Conclusion: Switch to Command-Line TTS with TTSBuddy

Switching from browser-based TTS tools to a command-line solution like TTSBuddy offers a game-changing upgrade in efficiency, speed, and privacy. No more tedious copy-pasting - this approach lets you automate tasks, handle extensive text with ease, and integrate seamlessly into your workflow. Whether you're processing full chapters, study guides, or entire sets of documentation, TTSBuddy can handle it all without requiring you to break your content into smaller pieces.

Installation is simple and works across macOS, Linux, and Windows. Once it's set up, you can use commands and glob patterns to automate batch processing, saving hours of manual effort.

TTSBuddy also goes beyond speed and automation with its built-in AI sanitization. This feature restructures Markdown tables, bullet points, and code blocks into natural, spoken descriptions, so you don’t have to spend extra time cleaning up your content before conversion[1]. It’s an especially handy tool for technical documentation or content with complex formatting.

On top of all that, TTSBuddy prioritizes privacy. For individuals or teams working with sensitive materials, the command-line setup ensures your documents stay secure, avoiding the risks of web-based platforms. Whether your goal is to create audio for accessibility, streamline workflows, or produce content at scale, TTSBuddy equips you with professional-grade TTS capabilities directly from your terminal.

FAQs

How do I convert multiple files at once with TTSBuddy?

If you need to convert several files at the same time, TTSBuddy's batch processing feature has you covered. Simply upload your files - whether they're PDFs, Word documents, or Markdown files - choose your favorite voice and settings, and hit "generate." TTSBuddy will handle all the files at once, creating audio files you can download either one by one or as a single batch. This saves time and spares you from converting each file individually.

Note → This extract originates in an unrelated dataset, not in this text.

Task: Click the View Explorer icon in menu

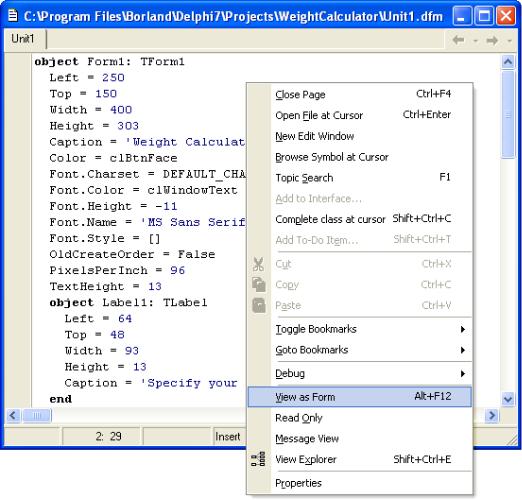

Can I run TTSBuddy without uploading sensitive text anywhere?

Yes, TTSBuddy can operate directly on your device, allowing you to process text without needing an internet connection. This means you don't have to upload sensitive information to external servers. It also includes local audio generation features, ensuring your data remains private and secure.

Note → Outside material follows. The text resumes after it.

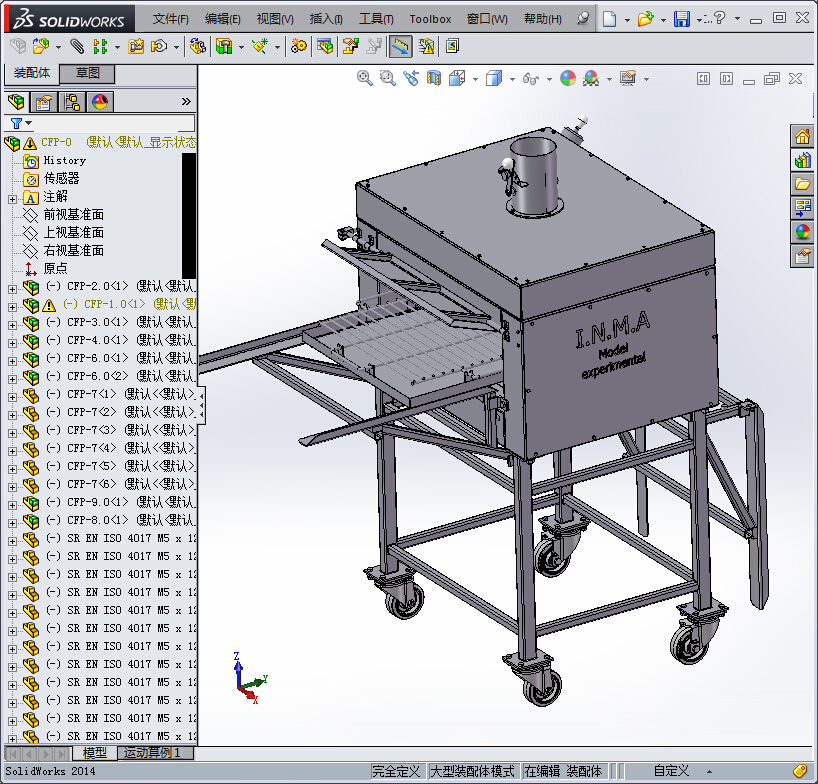
Task: Expand the 注解 annotations tree node
Action: pyautogui.click(x=13, y=197)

What’s the best output format (MP3, WAV, or JSON) for my workflow?

When choosing a format, it’s all about what you need. MP3 is a great choice if you’re looking for a smaller file size and broad compatibility, making it perfect for everyday purposes. On the other hand, WAV delivers uncompressed, high-quality audio, which is ideal when sound fidelity is your top priority. Meanwhile, JSON isn’t for audio playback - it’s designed for handling structured data.

For most situations, MP3 is the go-to option, but if audio quality is non-negotiable, WAV is the way to go.